Global production was pegged at 422.26 million tonnes for 2024-25, up from the previous crop year’s 396.9 million tonnes, mainly due to expected higher soybean production from South America, the US and South Africa.

Weather impacts on soybean harvest

In Brazil, more rain was expected to hit the state of Rio Grande do Sul over the weekend, and research firm AgResource projected losses due to floods at 1.32 million tonnes of soybeans.

The loss in soybean crops due to the floods in Rio Grande do Sul may vary from 20% to 100% in areas not harvested before heavy rain hit Brazil’s southernmost state, a report by state agency Emater/RS said on Thursday May 9.

Brazilian veg oils industry association Abiove has raised its 2023-24 soybean production estimates to 153.9 million tonnes from 153.8 million tonnes previously.

In Argentina, a drop in temperatures and a break from the rain should allow early soybean harvest to end next week in the country’s core agricultural area (zona nucleo), the Rosario Grains Exchange (BCR) said in its weekly publication late on Thursday.

BCR’s estimates for soybean production were unchanged at 50 million tonnes, above last year’s 20 million tonnes, a report showed late on Wednesday May 8.

Argentina’s soybean harvest made good progress in the week to Wednesday, while corn harvest slowed, the Buenos Aires Grains Exchange (BAGE) said in its weekly crop report update on Thursday.

Soybean trade activity and prices

China’s agriculture outlook committee (CAOC) has lowered its forecast for the country’s soybean imports and consumption in 2023/24 while maintaining its production outlook, according to the Chinese Agricultural Supply and Demand Estimates (CASDE) report released on Friday.

Brazil exported 14.7 million tonnes of soybeans in April, up slightly year on year, while the country’s soymeal shipments remained at a very strong pace, a Fastmarkets analysis of official customs data showed.

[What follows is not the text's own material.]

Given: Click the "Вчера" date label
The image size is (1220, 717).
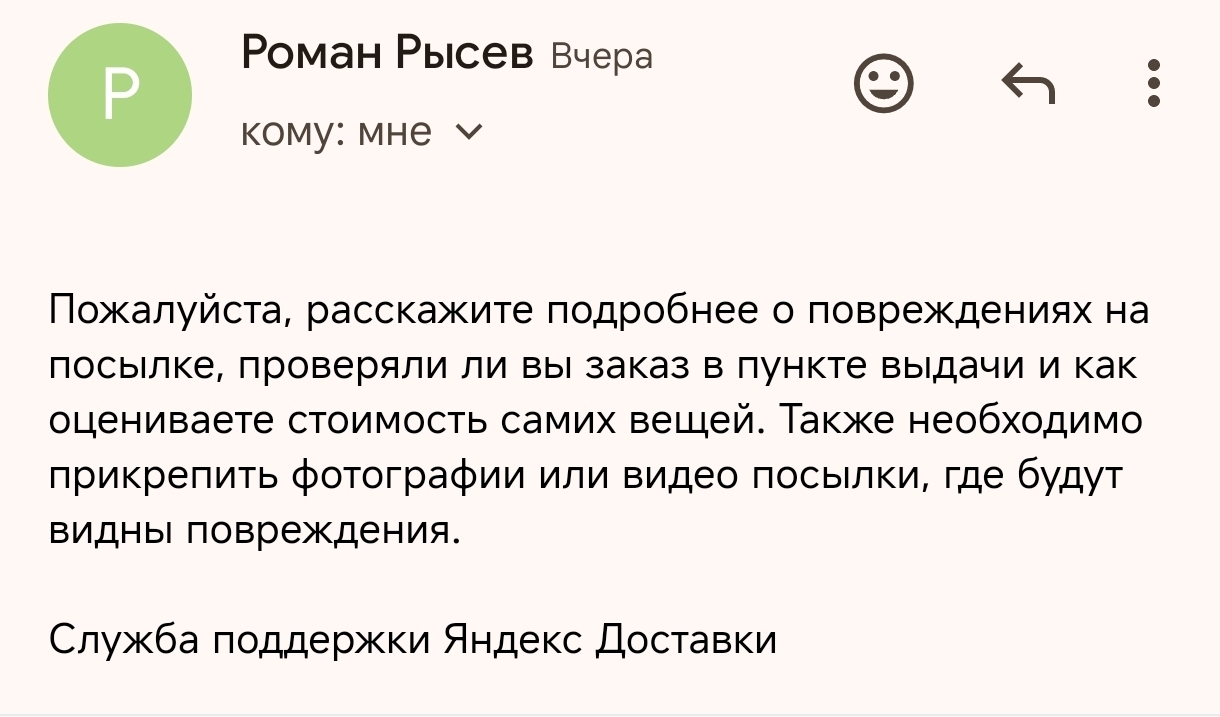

In Brazil’s Paranaguá paper market, June-loading contracts were assessed at a premium of 13 cents per bushel to the CME July futures contract, down by 2 cents per bushel from Thursday.

In the US, the June-loading FOB Gulf price was assessed at 52 cents per bushel over CME July futures, stable day on day, and the FOB Pacific Northwest price assessment was unchanged at 138 cents per bushel over the same underlying contract.

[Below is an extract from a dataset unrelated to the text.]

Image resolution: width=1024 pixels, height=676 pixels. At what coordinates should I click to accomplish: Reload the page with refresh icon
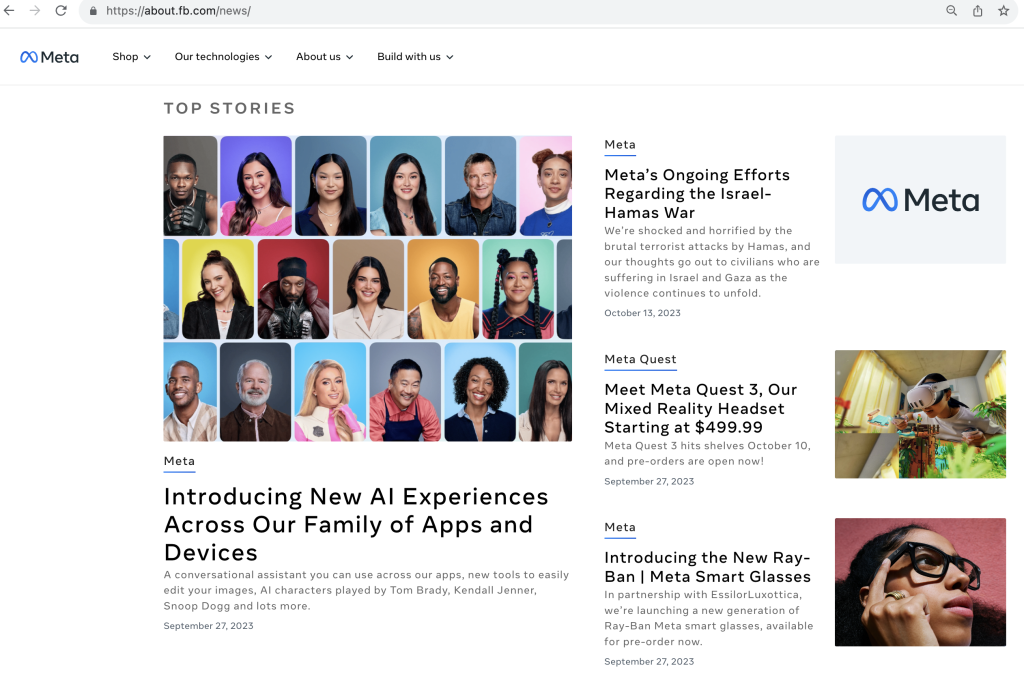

The June-loading contract on the FOB Argentina market was still assessed at a discount of 12 cents per bushel to the CME July futures contract.

Soybean futures and premiums

In China – the world’s main destination market – soybean products futures on the Dalian Commodity Exchange ended the week in negative territory amid bearish sentiment ahead of Friday’s CASDE and WASDE reports.

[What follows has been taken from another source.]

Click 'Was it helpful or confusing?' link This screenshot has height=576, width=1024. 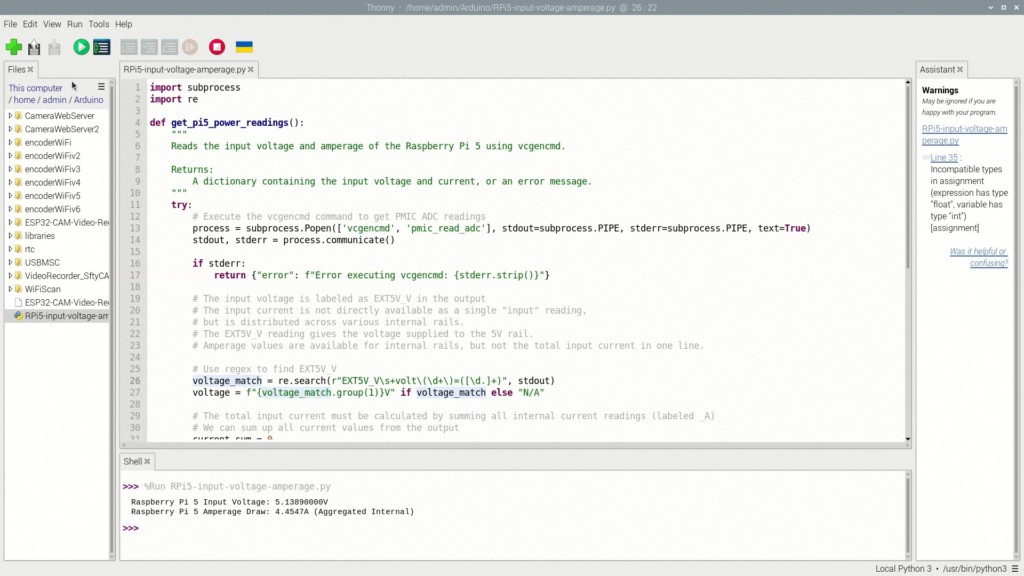[x=978, y=257]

The most-liquid September soyoil contract fell by 1.66% day on day to 7,570 yuan ($1,048) per tonne, while the equivalent soymeal contract dipped by 1.34% to 3,523 yuan per tonne.

Soymeal sales in the Chinese domestic market fell again, with 111,500 tonnes reported sold for spot delivery.

In the physical market, premiums for near-term cargoes out of Brazil were a bit higher, although not enough to offset the sharp drop in futures prices.

Sales were reported for June shipment overnight at premiums of 139-140 cents per bushel over the CME July soybean contract, for June-July shipment at premiums of 144-145 cents per bushel, and for July at 153-155 cents per bu over the same underlying contract.

September cargoes were assessed lower, with offers emerging at premiums of 209 cents per bushel to November CME futures.

Premiums for new crop cargoes were stable, with February 2025 offers reported at premiums of 93-105 cents per bushel to March CME futures and March offers at a premium of 65-74 cents per bushel to March futures.

Fastmarkets Agriculture’s APM-6 China Soybean Marker for June shipment of the cheapest option was up by 1 cent per bushel, assessed at 140 cents per bushel over July futures, equivalent to $496 per tonne on an outright basis.